[llvm-commits] [patch] Use the new edge dominance functions in GVN

Tue Aug 14 01:14:47 PDT 2012

On Mon, Aug 13, 2012 at 11:38 PM, Daniel Berlin <dannyb at google.com> wrote:
> On Tue, Aug 14, 2012 at 2:14 AM, Eli Friedman <eli.friedman at gmail.com> wrote:
>> On Mon, Aug 13, 2012 at 8:05 PM, Rafael Espíndola
>> <rafael.espindola at gmail.com> wrote:
>>>> In any case,  an updated patch is attached. I made it slightly less
>>>> aggressive but faster by keeping isOnlyReachableViaThisEdge as a fast
>>>> dominance approximation. I understand that it is taking a technical
>>>> debt, but I think I should be able to repay it :-)
>>>
>>> Looking at the code of the new GVN pass I see that it implements a
>>> similar feature by doing
>>>
>>>       AU.addRequiredID(BreakCriticalEdgesID)
>>>
>>> While this is a possibility, applying this to the current GVN
>>> implementation causes some problems. First, we have to mark
>>> BreakCriticalEdges as preserving AliasAnalysis and
>>> MemoryDependenceAnalysis, which I guess is fine.
>>>
>>> The addition of extra basic blocks seems to prevent some optimizations
>>> and causes two tests to fail:
>>>
>>>     LLVM :: CodeGen/Thumb2/2009-12-01-LoopIVUsers.ll
>>>     LLVM :: Transforms/GVN/2011-06-01-NonLocalMemdepMiscompile.l
>>>
>>> I have not debugged exactly why. Finally, it seems that when looking
>>> at the time of a full opt -O2 run, at least with the current
>>> algorithm, the impact of splitting the critical edge is larger than
>>> the impact of directly reasoning about a use being dependent on an
>>> edge.
>>>
>>> In any case. I have attached both the previous patch and a variation
>>> that uses critical edge splitting instead. If there is a preference
>>> for the edge splitting one I can try to figure out the two remaining
>>> test failures.
>>
>> We don't want to add additional users of the BreakCriticalEdges pass;
>> it's bad for performance.
>
> In what exact way?
>
> For example, current LLVM GVN notes critical edges blocking PRE, then
> splits them, then  *reiterates all of its PRE* just to deal with a
> critical edge.
>
> This causes N^2 iterations (*just in GVN*) in the worst case.  GVN's
> local PRE is certainly more expensive than breaking critical edges.
>
> Algorithms that detect and try to account for critical edges are
> usually complicated and expensive.
>
> GCC's edge-based PRE that would split only the critical edges that
> were necessary (by detecting which placements were blocked by them)
> turned out to be significantly more expensive than simply splitting
> all critical edges.
>
> Additionally, to my recollection, in the history of GCC, critical edge
> splitting, even on huge functions, has never shown up as any real
> performance hit (IE > 0.1% of the total profile).
>
> Is there some mailing list discussion or performance data you can
> point me at that shows why it is such a problem?
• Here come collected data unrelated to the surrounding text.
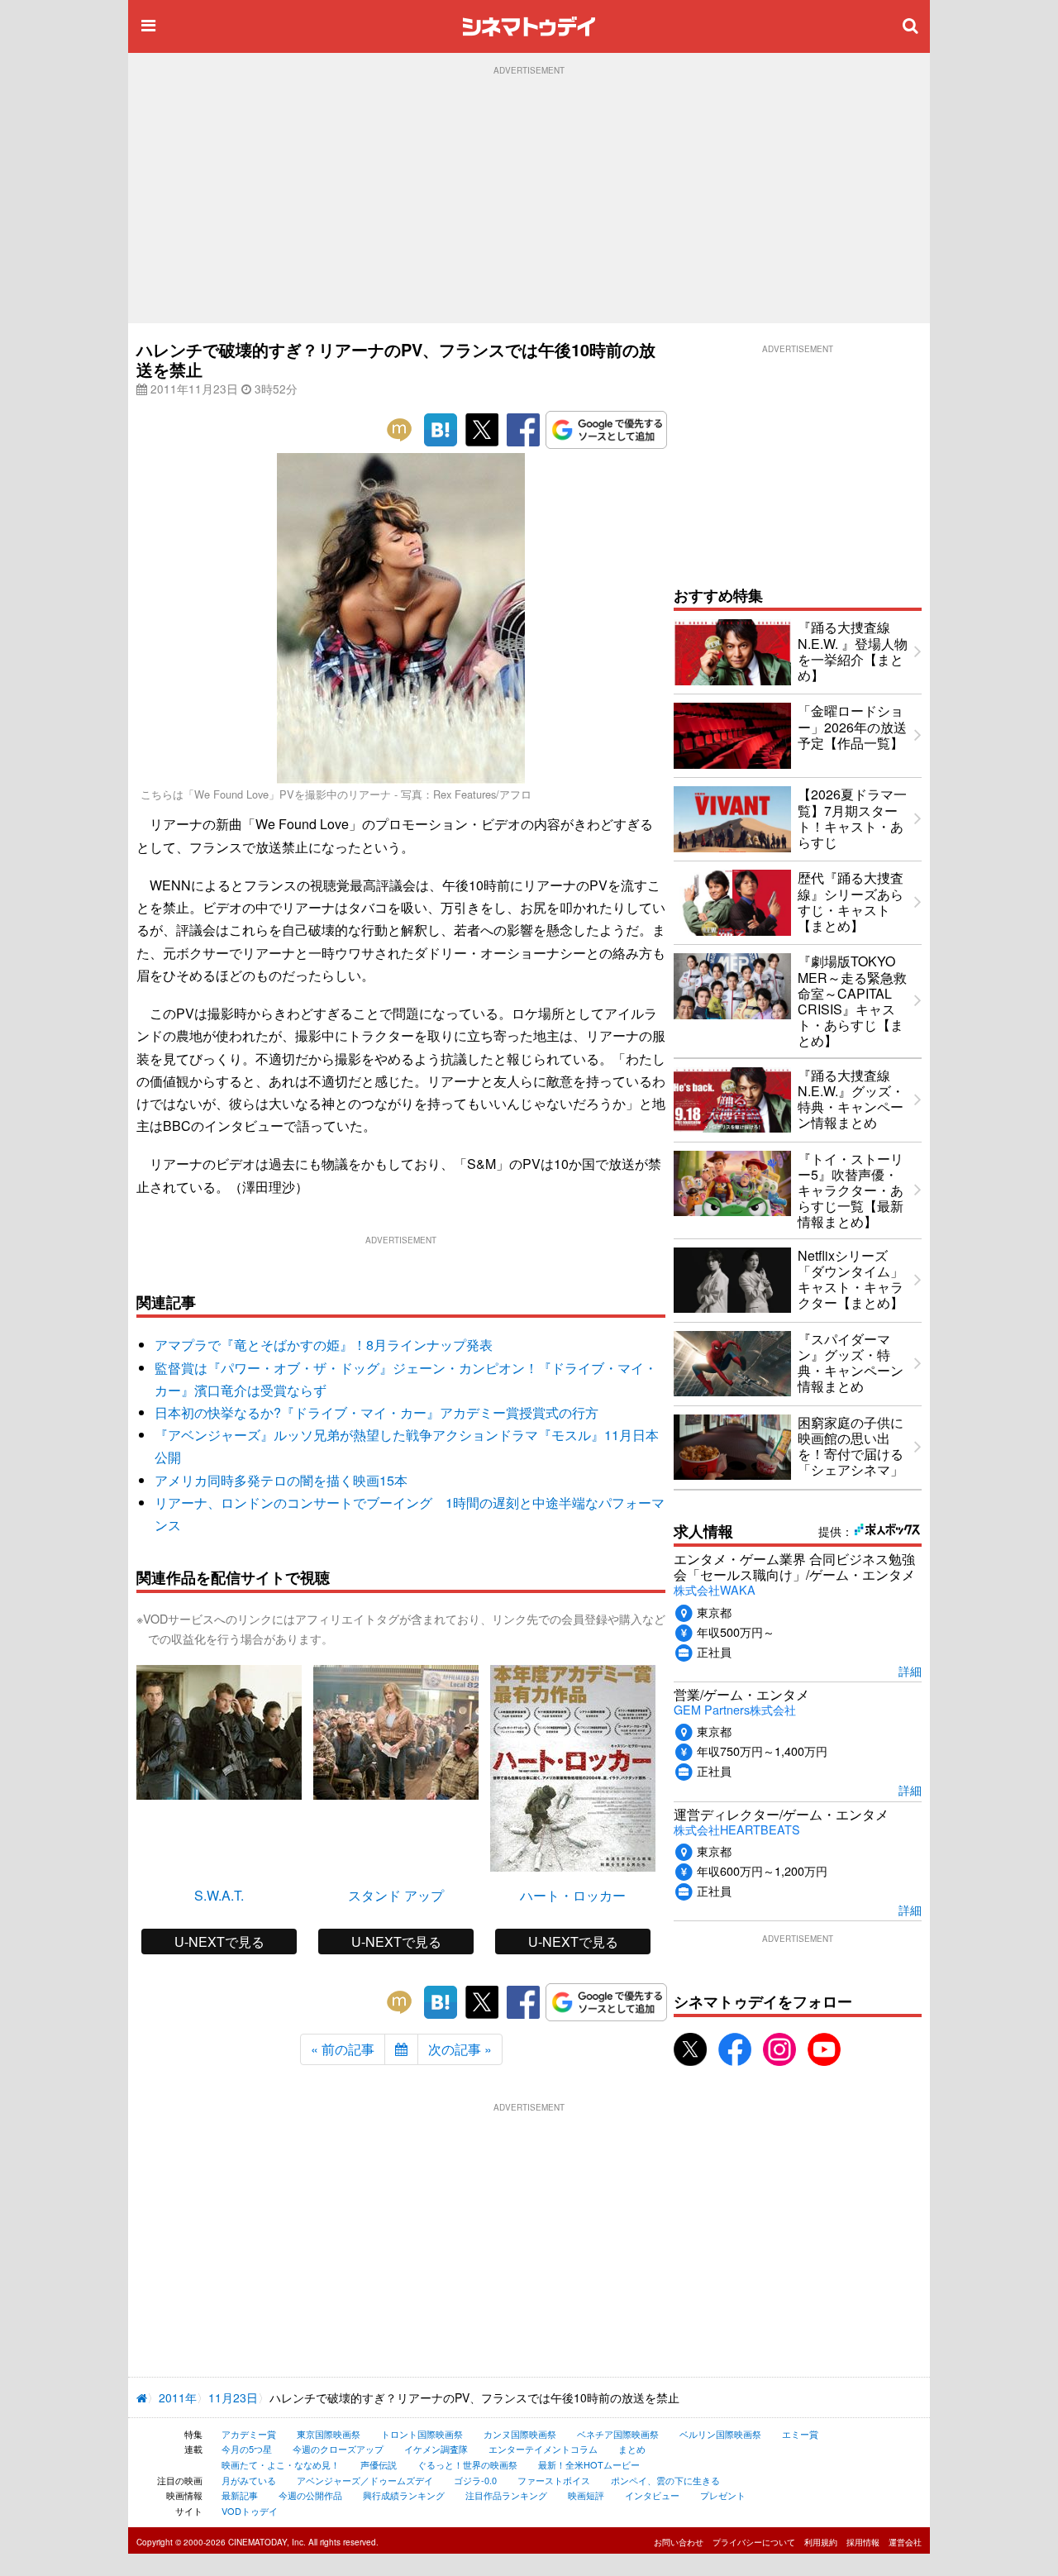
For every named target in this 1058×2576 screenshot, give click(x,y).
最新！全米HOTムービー (589, 2464)
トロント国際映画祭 (422, 2433)
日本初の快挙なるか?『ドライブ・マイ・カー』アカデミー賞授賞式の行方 (376, 1412)
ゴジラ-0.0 (475, 2480)
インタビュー (652, 2495)
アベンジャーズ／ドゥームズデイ (365, 2480)
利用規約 (820, 2542)
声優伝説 (378, 2464)
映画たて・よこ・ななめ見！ (281, 2464)
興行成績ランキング (404, 2495)
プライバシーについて (753, 2542)
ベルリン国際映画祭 (720, 2433)
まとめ (632, 2448)
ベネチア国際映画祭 (618, 2433)
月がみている (249, 2480)
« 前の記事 (342, 2048)
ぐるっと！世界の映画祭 (467, 2464)
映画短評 (586, 2495)
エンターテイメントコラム (543, 2448)
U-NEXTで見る (219, 1941)
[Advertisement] (529, 199)
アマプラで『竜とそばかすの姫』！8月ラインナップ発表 (324, 1344)
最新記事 (240, 2495)
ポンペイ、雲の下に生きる (665, 2480)
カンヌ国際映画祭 (520, 2433)
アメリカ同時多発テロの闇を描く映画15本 (281, 1480)
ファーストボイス (553, 2480)
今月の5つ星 (247, 2448)
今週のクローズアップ (338, 2448)
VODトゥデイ (250, 2510)
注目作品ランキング (506, 2495)
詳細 (910, 1670)
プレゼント (723, 2495)
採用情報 (862, 2542)
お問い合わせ (678, 2542)
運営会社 (905, 2542)
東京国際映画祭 (328, 2433)
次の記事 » (460, 2048)
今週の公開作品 (310, 2495)
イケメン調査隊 (436, 2448)
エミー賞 (800, 2433)
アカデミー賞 (249, 2433)
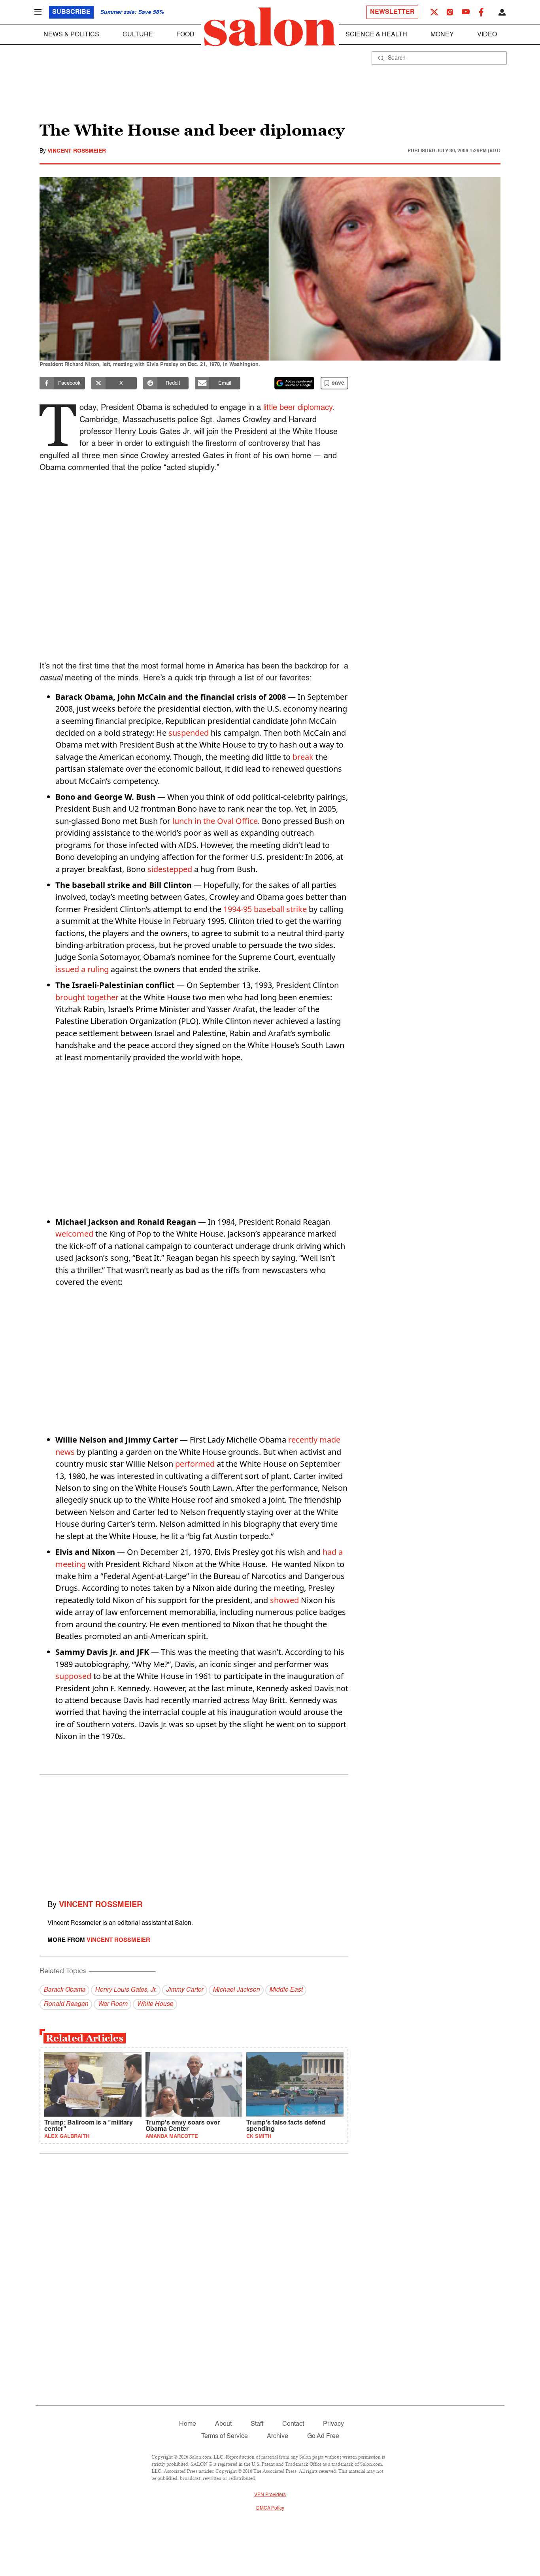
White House (155, 2004)
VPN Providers (270, 2495)
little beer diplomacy (297, 408)
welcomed (74, 1233)
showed (284, 1600)
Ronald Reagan (65, 2004)
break (303, 757)
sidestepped (169, 869)
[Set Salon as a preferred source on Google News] (294, 383)
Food (185, 35)
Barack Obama (64, 1990)
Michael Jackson (236, 1990)
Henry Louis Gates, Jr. (126, 1990)
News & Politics (71, 35)
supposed (73, 1676)
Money (442, 35)
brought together (87, 997)
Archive (277, 2436)
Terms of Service (224, 2436)
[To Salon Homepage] (270, 26)
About (223, 2424)
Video (487, 35)
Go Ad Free (323, 2436)
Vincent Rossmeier (76, 151)
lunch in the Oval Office (215, 821)
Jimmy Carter (184, 1990)
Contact (293, 2424)
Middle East (285, 1990)
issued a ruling (82, 969)
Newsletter (392, 12)
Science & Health (376, 35)
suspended (188, 732)
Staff (257, 2424)
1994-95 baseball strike (265, 909)
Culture (138, 35)
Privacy (333, 2424)
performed (195, 1463)
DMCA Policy (270, 2508)
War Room (112, 2004)
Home (187, 2424)
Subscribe (71, 12)
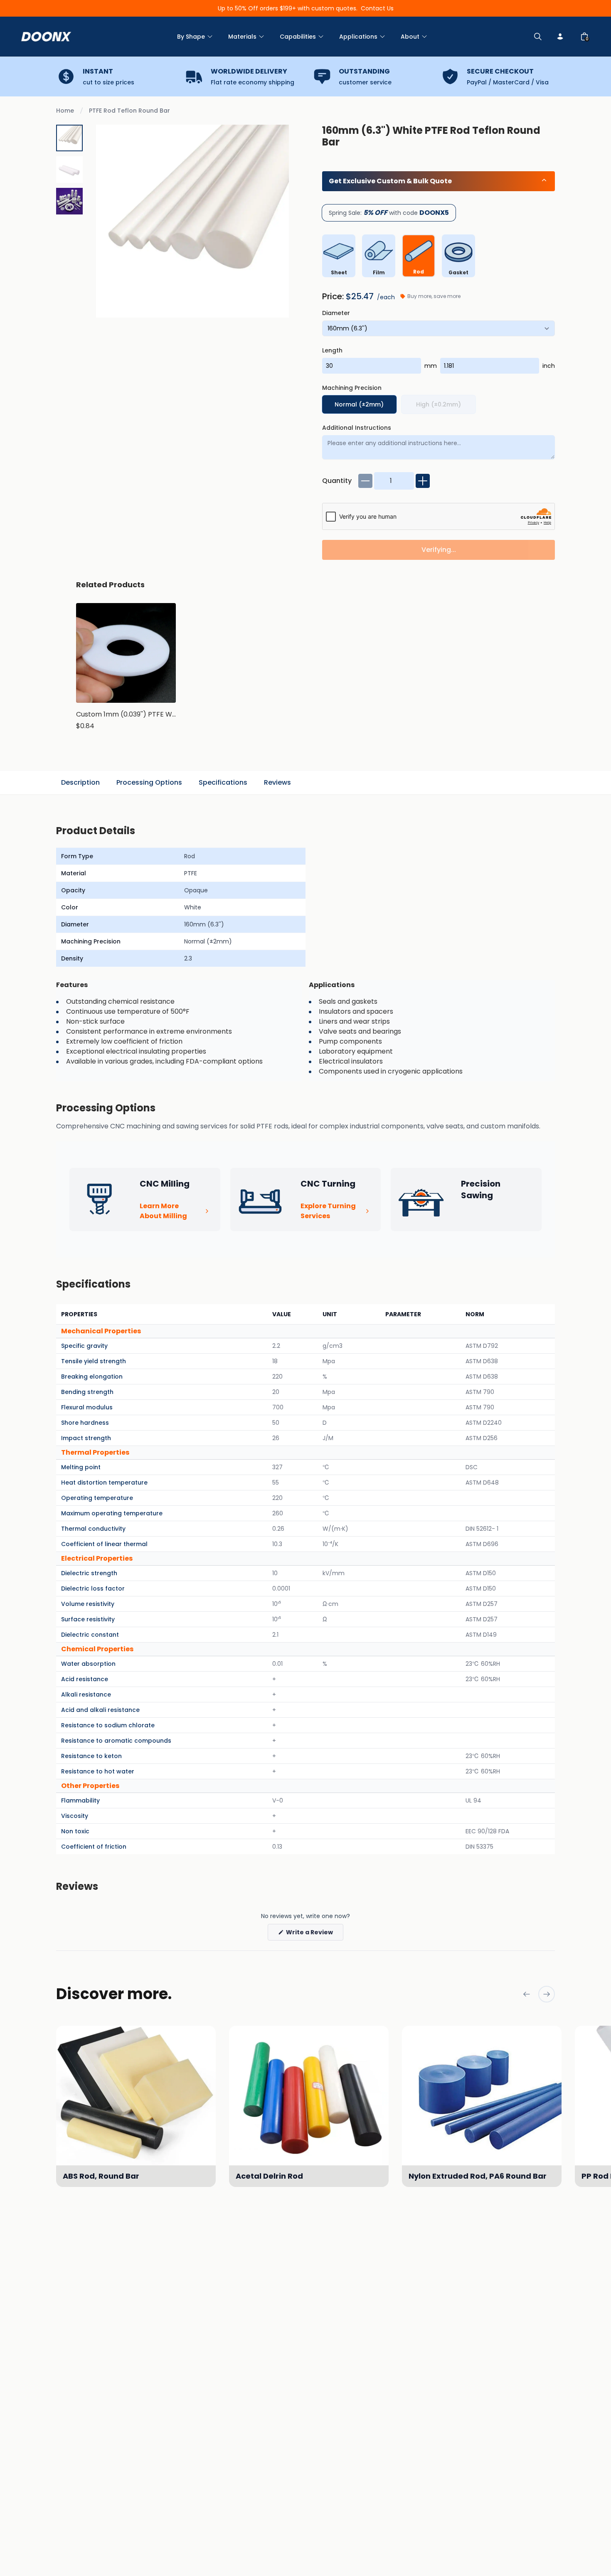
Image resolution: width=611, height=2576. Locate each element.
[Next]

I can't really find any extended discussion of it... it's sort of
difficult to find because nothing in the tree has used that pass for a
very long time.  The old condprop pass was the last user removed, and
there were other reasons to get rid of it.  Basically, I'm just
automatically suspicious of any pass which globally transforms IR in a
way which will be reversed by passes like SimplifyCFG; there's a
performance cost which is partially attached to passes other than the
pass which actually does the transform, and various IR utility
functions won't be aware of the extra invariants.  One of the few
places we do perform such transforms is the loop transformations, and
passes accidentally breaking the invariants has caused many bugs.

That said, it's possible that it's worthwhile in this case; it sounds
like your experience shows the cost here is minimal (which is
believable, given how expensive GVN is generally).

-Eli